LE CONQUISTE
Le prime commedie rappresentano quella sensualità grezza e ridanciana delle sue ambigue e numerose frequentazioni femminili: alcuni titoli, come Le Cocu imaginaire, sono espliciti. Altri, meno significativi, trattano comunque gli stessi argomenti: inutili precauzioni di mariti gelosi e corna coniugali. Il pubblico si divertiva, i preti un po’ meno. A quarant’anni, quasi per confermare la fama di spregiudicato, Molière sposò la ventenne Armande Bejart, figlia di una sua vecchia amante. I maligni lo accusarono di incesto. Non era vero, ma l’autore confermò i sospetti di immoralità attraverso il suo capolavoro, Le Festin de pierre, che tutto il mondo conosce attraverso il Don Giovanni di Mozart. È la storia del nobile libertino che colleziona conquiste femminili di cui Sganarelle-Leporello tiene un accurato catalogo.

DATI IN ESAME:
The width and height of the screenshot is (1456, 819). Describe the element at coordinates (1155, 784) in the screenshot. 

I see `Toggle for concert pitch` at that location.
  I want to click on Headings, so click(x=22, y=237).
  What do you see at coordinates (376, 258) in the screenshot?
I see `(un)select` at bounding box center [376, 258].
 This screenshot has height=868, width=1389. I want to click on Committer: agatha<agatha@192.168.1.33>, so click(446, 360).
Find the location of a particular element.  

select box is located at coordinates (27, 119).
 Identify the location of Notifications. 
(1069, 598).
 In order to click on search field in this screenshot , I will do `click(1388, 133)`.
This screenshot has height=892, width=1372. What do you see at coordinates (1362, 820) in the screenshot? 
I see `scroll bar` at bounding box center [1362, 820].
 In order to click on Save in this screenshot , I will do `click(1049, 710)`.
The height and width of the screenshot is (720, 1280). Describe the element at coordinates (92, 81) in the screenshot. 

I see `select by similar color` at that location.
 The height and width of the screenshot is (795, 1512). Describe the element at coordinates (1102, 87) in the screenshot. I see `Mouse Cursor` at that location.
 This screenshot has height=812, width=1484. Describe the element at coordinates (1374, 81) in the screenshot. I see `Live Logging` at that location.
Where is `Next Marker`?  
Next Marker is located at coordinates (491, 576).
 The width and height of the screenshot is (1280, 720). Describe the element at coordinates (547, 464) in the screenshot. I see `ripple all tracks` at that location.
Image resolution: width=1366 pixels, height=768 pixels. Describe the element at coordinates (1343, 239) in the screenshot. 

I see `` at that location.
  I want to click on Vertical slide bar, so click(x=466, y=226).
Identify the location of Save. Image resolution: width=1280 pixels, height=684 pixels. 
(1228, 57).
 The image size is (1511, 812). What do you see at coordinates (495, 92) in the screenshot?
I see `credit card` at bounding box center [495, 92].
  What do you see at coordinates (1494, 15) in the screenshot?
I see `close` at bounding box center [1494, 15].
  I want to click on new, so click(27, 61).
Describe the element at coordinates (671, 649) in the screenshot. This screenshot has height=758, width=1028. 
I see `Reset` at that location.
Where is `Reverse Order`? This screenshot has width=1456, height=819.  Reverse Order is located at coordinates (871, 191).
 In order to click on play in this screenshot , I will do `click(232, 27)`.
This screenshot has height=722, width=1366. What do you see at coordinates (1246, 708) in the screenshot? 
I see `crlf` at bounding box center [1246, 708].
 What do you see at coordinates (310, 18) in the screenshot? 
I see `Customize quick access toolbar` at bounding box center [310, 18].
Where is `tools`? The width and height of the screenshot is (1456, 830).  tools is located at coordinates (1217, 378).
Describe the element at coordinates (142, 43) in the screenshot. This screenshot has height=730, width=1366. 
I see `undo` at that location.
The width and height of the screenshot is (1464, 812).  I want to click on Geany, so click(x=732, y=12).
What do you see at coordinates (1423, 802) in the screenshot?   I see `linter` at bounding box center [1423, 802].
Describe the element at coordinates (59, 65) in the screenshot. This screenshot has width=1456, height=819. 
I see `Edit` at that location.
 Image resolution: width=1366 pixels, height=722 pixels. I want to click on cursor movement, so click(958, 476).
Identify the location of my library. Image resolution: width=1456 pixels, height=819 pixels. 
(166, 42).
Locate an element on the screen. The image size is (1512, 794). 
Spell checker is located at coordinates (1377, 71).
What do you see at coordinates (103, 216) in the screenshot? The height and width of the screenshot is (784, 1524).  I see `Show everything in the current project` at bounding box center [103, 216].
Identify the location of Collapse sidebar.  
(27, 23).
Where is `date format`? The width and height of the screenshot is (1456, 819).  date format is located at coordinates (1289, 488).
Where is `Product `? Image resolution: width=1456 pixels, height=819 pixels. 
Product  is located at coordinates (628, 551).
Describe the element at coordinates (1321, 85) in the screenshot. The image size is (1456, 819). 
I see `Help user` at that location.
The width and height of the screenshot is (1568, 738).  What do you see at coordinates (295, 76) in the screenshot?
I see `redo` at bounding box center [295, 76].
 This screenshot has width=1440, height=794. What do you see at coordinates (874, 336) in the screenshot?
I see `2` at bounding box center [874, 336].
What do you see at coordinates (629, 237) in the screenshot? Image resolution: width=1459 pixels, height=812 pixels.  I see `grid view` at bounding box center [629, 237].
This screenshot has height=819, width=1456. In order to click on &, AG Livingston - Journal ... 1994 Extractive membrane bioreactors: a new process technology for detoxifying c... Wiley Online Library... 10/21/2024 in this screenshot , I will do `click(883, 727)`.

COMPITO DA SVOLGERE: Trascrivi fedelmente dal brano su Molière il tratto che va da "LE CONQUISTE" fino a "un accurato catalogo.".

SOLUZIONE:
LE CONQUISTE
Le prime commedie rappresentano quella sensualità grezza e ridanciana delle sue ambigue e numerose frequentazioni femminili: alcuni titoli, come Le Cocu imaginaire, sono espliciti. Altri, meno significativi, trattano comunque gli stessi argomenti: inutili precauzioni di mariti gelosi e corna coniugali. Il pubblico si divertiva, i preti un po’ meno. A quarant’anni, quasi per confermare la fama di spregiudicato, Molière sposò la ventenne Armande Bejart, figlia di una sua vecchia amante. I maligni lo accusarono di incesto. Non era vero, ma l’autore confermò i sospetti di immoralità attraverso il suo capolavoro, Le Festin de pierre, che tutto il mondo conosce attraverso il Don Giovanni di Mozart. È la storia del nobile libertino che colleziona conquiste femminili di cui Sganarelle-Leporello tiene un accurato catalogo.